About this exercise: Which lines run from the start of the data below to the line containing "Task: Toggle drawing visibility with eye icon"? Set them down exactly, with none added.

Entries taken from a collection
↓

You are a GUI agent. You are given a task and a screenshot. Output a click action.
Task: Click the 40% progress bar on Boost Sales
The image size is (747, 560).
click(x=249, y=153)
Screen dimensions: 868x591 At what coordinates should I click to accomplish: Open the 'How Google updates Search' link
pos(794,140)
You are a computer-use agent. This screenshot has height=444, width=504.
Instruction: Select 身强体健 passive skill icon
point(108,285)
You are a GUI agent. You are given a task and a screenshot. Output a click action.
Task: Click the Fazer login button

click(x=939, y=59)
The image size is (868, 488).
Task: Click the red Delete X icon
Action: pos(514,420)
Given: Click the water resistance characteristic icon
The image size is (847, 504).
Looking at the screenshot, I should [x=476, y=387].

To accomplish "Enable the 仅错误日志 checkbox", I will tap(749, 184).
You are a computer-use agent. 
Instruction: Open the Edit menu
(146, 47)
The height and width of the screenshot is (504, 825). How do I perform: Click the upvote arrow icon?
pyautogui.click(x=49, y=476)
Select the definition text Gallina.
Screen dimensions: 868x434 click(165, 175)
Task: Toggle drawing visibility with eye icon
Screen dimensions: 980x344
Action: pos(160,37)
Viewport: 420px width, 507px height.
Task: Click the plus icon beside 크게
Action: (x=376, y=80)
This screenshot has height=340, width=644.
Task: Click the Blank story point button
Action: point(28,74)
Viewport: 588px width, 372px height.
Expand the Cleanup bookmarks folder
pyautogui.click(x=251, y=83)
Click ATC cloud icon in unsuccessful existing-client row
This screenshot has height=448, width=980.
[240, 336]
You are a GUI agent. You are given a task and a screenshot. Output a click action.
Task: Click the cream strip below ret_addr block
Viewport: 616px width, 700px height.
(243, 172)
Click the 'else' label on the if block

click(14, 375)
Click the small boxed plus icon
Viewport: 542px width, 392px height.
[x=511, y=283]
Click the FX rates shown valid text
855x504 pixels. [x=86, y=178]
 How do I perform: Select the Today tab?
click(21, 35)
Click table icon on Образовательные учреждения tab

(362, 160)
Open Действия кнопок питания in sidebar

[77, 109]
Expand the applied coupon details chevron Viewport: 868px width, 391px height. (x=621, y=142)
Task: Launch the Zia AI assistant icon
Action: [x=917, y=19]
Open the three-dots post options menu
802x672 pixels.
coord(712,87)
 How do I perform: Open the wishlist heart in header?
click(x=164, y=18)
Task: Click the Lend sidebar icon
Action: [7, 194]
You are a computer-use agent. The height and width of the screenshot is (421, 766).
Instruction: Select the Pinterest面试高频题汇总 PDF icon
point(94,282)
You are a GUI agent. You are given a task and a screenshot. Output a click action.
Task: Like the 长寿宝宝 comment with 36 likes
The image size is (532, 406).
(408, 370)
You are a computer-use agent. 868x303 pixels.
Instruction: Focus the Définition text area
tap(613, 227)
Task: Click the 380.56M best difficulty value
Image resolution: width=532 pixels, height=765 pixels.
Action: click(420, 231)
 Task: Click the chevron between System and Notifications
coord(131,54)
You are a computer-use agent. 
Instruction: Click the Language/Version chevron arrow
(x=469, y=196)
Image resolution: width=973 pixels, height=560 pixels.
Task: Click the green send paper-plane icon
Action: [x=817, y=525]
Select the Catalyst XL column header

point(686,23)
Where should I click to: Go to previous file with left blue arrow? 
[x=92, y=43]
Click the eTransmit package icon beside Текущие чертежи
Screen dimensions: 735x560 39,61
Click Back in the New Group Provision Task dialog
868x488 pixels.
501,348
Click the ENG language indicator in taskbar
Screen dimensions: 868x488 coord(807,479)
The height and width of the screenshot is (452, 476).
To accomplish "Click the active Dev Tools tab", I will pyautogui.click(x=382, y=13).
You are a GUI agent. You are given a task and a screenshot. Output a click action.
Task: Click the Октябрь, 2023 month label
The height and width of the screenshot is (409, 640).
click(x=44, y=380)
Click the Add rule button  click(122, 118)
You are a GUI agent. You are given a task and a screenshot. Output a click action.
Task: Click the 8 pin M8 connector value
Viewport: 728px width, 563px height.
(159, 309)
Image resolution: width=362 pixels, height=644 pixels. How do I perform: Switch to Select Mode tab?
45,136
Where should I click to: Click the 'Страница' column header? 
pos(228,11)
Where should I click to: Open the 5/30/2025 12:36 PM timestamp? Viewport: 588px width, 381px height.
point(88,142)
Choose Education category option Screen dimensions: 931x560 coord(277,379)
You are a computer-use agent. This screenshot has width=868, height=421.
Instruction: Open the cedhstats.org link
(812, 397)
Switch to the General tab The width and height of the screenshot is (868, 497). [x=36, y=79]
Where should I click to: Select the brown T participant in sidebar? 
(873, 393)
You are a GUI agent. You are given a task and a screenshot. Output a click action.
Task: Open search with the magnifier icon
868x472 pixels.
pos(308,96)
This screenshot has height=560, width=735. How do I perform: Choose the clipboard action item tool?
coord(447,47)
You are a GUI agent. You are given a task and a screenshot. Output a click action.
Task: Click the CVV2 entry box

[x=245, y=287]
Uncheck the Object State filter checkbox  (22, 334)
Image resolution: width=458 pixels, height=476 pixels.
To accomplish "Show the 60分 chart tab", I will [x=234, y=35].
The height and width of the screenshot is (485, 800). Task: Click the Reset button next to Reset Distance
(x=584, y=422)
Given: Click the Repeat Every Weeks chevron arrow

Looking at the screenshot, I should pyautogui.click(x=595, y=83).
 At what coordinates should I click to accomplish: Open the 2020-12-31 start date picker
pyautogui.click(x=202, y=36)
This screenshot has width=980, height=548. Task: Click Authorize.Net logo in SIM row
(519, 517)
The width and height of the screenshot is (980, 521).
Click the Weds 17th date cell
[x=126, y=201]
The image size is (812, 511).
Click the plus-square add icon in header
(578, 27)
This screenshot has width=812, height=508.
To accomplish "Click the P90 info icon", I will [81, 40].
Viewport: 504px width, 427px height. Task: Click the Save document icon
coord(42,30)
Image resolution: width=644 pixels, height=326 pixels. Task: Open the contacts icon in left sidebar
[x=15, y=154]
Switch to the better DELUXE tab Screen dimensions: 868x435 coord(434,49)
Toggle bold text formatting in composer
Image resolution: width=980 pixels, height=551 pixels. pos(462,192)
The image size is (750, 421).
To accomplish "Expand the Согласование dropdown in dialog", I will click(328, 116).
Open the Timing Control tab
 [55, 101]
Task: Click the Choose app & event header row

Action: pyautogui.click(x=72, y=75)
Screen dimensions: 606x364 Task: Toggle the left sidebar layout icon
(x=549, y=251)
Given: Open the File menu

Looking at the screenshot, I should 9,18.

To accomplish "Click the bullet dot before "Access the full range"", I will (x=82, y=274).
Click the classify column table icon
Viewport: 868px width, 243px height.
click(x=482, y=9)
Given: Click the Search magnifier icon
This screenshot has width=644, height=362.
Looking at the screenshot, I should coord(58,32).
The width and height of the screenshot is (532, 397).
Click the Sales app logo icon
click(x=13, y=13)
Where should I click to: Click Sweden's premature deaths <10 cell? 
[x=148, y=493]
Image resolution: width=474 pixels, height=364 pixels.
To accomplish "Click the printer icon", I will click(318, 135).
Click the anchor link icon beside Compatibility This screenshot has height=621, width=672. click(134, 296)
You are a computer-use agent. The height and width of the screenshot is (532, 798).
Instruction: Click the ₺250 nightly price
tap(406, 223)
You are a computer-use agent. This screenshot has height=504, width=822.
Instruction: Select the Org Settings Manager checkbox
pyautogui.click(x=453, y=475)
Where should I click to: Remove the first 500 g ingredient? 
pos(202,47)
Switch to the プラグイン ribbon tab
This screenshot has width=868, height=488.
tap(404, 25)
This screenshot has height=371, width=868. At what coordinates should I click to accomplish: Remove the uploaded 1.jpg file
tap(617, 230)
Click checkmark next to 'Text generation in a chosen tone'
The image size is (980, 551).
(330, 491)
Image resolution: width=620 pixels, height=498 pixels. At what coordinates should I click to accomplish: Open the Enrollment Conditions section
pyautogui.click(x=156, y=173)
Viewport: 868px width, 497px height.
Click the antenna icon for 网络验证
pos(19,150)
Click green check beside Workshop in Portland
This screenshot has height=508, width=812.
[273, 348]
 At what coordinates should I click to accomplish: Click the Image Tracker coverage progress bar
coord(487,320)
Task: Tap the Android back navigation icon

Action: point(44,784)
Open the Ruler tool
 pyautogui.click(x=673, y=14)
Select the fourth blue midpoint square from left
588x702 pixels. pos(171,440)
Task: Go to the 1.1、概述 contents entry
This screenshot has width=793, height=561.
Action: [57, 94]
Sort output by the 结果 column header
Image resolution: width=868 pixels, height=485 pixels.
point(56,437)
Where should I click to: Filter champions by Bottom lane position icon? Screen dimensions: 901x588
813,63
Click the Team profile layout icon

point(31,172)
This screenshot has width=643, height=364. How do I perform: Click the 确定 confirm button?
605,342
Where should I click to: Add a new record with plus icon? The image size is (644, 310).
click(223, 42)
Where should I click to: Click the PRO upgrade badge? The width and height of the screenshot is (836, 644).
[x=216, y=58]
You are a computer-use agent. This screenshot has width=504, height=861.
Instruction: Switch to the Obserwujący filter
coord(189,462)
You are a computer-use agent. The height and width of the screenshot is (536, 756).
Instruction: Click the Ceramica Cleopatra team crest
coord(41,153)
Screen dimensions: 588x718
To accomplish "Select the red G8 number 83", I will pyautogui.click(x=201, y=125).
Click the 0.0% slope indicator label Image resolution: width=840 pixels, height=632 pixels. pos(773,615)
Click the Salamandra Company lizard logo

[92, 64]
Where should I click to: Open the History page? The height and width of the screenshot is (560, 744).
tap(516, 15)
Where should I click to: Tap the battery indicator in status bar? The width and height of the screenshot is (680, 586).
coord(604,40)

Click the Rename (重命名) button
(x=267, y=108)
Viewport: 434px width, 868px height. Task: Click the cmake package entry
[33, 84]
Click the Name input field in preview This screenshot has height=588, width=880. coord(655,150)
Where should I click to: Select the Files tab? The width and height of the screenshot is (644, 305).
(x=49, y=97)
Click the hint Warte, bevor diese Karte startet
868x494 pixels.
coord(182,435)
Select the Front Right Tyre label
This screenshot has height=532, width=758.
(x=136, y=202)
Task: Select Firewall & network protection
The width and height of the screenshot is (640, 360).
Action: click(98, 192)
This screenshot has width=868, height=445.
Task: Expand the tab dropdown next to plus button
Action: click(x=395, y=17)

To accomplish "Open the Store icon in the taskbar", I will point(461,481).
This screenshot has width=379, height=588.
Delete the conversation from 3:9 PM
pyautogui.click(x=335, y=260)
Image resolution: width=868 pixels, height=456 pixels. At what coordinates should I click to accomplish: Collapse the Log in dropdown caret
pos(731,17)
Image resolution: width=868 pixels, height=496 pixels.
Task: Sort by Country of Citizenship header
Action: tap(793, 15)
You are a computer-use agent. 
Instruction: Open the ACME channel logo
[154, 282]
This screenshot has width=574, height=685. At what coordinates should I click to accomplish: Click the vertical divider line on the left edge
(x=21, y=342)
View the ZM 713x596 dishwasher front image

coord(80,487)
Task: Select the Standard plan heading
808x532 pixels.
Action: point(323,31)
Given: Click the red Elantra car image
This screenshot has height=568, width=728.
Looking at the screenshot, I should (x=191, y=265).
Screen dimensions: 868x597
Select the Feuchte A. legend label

↑

Response for this exercise:
You are a GUI agent. You are given a task and a screenshot. Output a click action.
Task: Click the 40% progress bar on Boost Sales
The image size is (747, 560).
click(x=249, y=153)
Screen dimensions: 868x591 At what coordinates should I click to accomplish: Open the 'How Google updates Search' link
pos(794,140)
You are a computer-use agent. This screenshot has height=444, width=504.
Instruction: Select 身强体健 passive skill icon
point(108,285)
You are a GUI agent. You are given a task and a screenshot. Output a click action.
Task: Click the Fazer login button

click(x=939, y=59)
The image size is (868, 488).
Task: Click the red Delete X icon
Action: pos(514,420)
Given: Click the water resistance characteristic icon
The image size is (847, 504).
Looking at the screenshot, I should [x=476, y=387].

To accomplish "Enable the 仅错误日志 checkbox", I will tap(749, 184).
You are a computer-use agent. 
Instruction: Open the Edit menu
(146, 47)
The height and width of the screenshot is (504, 825). How do I perform: Click the upvote arrow icon?
pyautogui.click(x=49, y=476)
Select the definition text Gallina.
Screen dimensions: 868x434 click(165, 175)
Task: Toggle drawing visibility with eye icon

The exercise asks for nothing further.